— Assignment —
Search the material below for the string "avatar" and copy each line where it appears.

Given entries Start Marker

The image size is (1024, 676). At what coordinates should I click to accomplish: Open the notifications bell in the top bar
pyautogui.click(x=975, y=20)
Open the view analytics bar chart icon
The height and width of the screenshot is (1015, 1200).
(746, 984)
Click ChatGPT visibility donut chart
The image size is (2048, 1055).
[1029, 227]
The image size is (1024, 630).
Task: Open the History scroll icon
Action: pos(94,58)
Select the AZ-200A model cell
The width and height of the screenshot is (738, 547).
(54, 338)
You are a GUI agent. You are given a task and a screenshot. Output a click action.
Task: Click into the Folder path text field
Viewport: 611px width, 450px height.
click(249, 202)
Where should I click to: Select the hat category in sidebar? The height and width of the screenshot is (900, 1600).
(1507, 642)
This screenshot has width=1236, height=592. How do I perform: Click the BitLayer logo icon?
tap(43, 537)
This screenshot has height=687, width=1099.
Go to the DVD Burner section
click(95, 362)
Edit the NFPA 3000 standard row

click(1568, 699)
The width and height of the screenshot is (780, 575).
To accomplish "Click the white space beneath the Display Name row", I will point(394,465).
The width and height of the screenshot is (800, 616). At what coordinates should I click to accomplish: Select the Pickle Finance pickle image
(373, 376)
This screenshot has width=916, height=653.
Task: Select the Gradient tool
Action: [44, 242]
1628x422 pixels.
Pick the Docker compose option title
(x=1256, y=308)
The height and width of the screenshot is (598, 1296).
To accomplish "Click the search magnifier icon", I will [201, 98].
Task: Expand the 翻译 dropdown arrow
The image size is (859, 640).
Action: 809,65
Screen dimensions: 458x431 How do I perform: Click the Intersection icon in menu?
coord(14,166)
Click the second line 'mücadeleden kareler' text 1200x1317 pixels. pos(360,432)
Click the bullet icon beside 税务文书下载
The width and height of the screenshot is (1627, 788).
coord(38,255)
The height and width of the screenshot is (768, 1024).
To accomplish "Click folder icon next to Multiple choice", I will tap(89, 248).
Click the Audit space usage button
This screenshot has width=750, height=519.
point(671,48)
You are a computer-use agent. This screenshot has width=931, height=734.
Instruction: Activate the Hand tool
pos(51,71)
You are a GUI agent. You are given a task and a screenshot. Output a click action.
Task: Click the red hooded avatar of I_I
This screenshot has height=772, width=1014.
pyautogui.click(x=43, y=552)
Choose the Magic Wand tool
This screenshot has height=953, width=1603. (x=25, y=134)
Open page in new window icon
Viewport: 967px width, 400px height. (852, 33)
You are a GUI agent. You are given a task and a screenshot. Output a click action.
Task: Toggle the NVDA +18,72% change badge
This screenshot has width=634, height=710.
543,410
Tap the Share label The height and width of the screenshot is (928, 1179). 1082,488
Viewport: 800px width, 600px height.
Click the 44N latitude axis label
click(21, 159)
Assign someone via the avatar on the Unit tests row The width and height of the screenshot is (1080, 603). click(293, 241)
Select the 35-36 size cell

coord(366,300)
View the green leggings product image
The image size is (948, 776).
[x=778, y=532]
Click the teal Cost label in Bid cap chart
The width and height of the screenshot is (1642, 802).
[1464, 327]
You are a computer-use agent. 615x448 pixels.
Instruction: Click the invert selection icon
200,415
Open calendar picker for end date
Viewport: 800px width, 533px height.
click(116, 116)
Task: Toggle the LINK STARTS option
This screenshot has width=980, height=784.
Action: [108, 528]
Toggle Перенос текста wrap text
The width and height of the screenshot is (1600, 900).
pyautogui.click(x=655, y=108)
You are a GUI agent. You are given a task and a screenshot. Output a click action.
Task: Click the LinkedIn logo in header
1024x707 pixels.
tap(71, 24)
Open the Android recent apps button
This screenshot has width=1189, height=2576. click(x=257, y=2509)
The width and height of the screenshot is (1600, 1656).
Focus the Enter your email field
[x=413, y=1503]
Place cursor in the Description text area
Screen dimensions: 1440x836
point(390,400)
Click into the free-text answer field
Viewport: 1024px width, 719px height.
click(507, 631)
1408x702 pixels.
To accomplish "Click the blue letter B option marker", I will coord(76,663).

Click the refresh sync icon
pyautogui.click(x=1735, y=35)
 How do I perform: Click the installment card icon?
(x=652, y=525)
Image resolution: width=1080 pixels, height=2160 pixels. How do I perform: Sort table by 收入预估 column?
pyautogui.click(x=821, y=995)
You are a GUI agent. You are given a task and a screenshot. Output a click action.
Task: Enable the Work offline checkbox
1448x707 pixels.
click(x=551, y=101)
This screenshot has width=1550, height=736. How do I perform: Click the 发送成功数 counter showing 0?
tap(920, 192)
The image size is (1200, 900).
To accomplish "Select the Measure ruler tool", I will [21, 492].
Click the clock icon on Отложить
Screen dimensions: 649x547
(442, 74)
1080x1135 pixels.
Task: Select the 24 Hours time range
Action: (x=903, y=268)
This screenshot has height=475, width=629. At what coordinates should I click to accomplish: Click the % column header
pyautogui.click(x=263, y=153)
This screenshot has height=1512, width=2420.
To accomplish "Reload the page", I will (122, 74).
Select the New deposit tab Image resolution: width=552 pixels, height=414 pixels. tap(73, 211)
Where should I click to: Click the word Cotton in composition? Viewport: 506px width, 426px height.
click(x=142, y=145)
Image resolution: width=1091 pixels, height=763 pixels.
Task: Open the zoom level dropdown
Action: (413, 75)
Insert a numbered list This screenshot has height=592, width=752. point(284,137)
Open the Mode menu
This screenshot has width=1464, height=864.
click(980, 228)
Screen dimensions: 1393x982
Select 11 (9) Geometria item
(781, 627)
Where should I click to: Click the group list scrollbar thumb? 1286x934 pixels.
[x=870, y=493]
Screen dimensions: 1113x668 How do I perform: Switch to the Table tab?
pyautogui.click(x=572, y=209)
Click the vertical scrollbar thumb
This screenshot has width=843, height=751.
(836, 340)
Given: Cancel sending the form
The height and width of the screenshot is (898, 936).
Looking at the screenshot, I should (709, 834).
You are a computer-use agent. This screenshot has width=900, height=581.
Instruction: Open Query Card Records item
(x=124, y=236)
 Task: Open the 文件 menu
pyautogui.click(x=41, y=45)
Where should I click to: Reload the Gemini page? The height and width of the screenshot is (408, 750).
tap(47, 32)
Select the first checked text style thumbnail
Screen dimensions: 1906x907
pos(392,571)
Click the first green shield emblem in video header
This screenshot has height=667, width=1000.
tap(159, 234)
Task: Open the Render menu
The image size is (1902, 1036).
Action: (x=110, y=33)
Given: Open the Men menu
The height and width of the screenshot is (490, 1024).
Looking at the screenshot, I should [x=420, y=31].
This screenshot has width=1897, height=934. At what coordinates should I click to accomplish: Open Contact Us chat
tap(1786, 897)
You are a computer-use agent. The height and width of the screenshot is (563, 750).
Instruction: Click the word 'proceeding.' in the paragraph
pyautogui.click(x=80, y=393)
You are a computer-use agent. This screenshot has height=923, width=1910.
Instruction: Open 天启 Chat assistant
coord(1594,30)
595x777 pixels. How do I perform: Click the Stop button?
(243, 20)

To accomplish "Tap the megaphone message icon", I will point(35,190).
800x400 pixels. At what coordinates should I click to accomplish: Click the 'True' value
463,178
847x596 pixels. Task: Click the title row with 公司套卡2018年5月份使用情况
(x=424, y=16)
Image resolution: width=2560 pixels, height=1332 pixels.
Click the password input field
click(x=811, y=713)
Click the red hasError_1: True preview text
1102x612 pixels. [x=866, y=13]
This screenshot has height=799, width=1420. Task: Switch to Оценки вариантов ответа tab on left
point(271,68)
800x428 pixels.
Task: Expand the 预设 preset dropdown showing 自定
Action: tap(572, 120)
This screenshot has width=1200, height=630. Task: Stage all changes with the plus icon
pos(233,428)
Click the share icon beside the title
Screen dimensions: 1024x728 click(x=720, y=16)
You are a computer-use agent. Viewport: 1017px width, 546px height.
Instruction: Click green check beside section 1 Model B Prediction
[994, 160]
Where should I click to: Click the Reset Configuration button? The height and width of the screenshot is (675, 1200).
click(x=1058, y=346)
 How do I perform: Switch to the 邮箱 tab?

Given entries End Marker

— Solution for this exercise —
Task: Click the red hooded avatar of I_I
Assign someone via the avatar on the Unit tests row The width and height of the screenshot is (1080, 603). click(293, 241)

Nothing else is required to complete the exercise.